Scrissi queste righe il 13 marzo, all’inizio di una quarantena volontaria che decisi di fare, per motivi preventivi e precauzionali, su invito dell’azienda per la quale lavoro. Le intitolai Diario di bordo.
«Il mondo si è ristretto alle pareti domestiche e la quotidianità si sviluppa in poco più di cento metri quadrati. I pochi rumori esterni giungono ovattati mentre quelli domestici, pur arrivando all’orecchio più amplificati del solito, sono divenuti quasi confortanti, rassicuranti: la macchinetta del caffè, la chiusura o l’apertura del frigorifero, il rubinetto aperto o lo sciacquone del bagno. Perfino l’aspirapolvere, che in altri momenti era motivo di disturbo, è diventato ancor più familiare. L’occasione è buona per applicare il metodo del telelavoro e per affiancare, da casa, quello dei colleghi in servizio, rispettando la tabella di marcia che loro stessi, stando in prima linea, si sono dati.
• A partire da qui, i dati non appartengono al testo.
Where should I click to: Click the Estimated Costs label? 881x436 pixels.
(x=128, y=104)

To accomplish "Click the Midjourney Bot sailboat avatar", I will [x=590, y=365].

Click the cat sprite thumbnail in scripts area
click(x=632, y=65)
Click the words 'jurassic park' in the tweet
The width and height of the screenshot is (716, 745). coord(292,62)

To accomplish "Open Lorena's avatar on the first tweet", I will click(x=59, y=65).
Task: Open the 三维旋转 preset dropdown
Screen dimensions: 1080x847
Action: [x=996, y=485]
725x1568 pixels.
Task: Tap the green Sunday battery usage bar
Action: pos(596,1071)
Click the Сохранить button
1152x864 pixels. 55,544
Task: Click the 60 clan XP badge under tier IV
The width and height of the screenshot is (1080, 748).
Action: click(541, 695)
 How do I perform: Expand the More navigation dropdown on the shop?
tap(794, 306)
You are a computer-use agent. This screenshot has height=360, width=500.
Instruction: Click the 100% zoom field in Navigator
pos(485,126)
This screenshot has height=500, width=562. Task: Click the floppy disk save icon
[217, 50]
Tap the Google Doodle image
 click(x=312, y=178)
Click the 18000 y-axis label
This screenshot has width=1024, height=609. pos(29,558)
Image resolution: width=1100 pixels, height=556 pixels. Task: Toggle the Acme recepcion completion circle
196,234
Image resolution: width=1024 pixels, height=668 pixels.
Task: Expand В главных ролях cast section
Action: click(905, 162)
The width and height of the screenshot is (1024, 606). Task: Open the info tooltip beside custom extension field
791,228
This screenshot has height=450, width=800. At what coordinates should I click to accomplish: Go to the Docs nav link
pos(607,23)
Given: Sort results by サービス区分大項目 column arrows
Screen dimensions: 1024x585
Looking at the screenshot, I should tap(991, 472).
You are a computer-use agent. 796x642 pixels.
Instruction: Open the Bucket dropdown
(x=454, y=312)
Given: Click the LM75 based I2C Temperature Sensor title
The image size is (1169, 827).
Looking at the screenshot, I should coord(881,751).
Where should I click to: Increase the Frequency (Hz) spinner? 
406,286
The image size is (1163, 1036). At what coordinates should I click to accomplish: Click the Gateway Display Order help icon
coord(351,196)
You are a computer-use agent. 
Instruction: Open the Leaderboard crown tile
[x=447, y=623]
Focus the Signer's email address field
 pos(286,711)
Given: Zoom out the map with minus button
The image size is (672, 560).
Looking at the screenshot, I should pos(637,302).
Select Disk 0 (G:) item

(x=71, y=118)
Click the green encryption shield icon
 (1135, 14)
Il desiderio, al chiuso di una stanza utilizzata come camera da letto e libreria insieme, è quello di scrivere. Dice che per molte persone sia un’esigenza avvertita da sempre. Difficile dirlo: d’altronde, esistono molte forme espressive con le quali manifestare certe sensazioni: musica, poesia, recitazione. Certo è che il momento particolarissimo che stiamo attraversando, e che per me cade a 57 anni, può agevolare la riscoperta di questo esercizio, al di fuori del normale ambito di lavoro.
Il diario di bordo di oggi, domenica, lo dedico ai nipotini: Lorenzo e Francesco.
Con grande entusiasmo, aiutati e sorvegliati in questo dai loro genitori, hanno scoperto il funzionamento di whatsapp. Capito l’arcano, hanno iniziato a tempestare lo zio con una serie infinita di messaggi, soprattutto vocali, raccontando, più o meno in diretta, tutto quello che stavano facendo o avevano fatto. Una sorta di radiocronaca in libertà, ricca di particolari, nella quale hanno narrato ogni cosa che passava loro per la mente, offrendo allo zio la loro finestra sul mondo. La fantasia dei bambini rimane sorprendente: in pochi minuti sono passati dalla descrizione del gatto che frequenta la casa, all’uso delle mascherine antivirus, alla spesa al supermercato. E tutto finiva con un bacio allo zio. Un bacio virtuale, come quelli che ci scambiamo in questi momenti difficili, ma che speriamo torni reale prima possibile.
Diario di bordo, ho pensato. Forse è il titolo più giusto. Navighiamo a vista, verso un obiettivo a noi chiaro.Vediamo il punto d’approdo in lontananza, ma non ci è dato di sapere quando».